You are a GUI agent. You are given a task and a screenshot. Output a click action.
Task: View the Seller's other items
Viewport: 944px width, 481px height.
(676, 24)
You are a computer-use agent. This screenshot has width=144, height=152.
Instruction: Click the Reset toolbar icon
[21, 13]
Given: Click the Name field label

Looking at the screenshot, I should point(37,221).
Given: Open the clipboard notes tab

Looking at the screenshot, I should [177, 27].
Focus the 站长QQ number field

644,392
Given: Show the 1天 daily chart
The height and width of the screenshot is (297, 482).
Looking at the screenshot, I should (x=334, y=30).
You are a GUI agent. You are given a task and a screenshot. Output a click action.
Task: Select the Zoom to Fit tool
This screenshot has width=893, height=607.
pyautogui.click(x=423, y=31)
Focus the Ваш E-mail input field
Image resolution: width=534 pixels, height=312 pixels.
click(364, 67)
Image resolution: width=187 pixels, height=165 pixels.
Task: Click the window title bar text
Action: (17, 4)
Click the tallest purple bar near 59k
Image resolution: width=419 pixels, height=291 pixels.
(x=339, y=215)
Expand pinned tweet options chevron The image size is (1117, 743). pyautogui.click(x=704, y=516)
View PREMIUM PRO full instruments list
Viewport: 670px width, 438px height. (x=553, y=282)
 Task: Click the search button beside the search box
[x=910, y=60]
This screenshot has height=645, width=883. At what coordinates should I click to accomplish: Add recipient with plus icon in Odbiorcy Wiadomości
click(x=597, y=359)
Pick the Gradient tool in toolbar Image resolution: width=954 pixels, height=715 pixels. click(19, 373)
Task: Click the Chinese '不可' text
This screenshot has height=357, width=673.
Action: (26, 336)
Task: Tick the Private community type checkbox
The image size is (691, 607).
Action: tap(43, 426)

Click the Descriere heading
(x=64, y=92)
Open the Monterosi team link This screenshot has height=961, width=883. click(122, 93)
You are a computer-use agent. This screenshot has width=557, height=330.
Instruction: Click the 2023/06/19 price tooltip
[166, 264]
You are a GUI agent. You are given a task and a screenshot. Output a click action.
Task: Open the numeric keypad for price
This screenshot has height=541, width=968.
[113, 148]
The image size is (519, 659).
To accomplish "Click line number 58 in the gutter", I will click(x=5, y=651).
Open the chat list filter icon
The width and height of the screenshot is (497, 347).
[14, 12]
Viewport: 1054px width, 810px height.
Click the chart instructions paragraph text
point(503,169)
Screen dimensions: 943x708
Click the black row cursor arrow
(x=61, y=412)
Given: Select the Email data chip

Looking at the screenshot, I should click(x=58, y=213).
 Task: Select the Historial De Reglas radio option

### [Required action]
In the listing above, take the line containing "Screen dimensions: 943x708" as the start and write out every line through the last one exactly, with nothing added.

### [Written response]
Screen dimensions: 943x708
Click the black row cursor arrow
(x=61, y=412)
Given: Select the Email data chip

Looking at the screenshot, I should click(x=58, y=213).
 Task: Select the Historial De Reglas radio option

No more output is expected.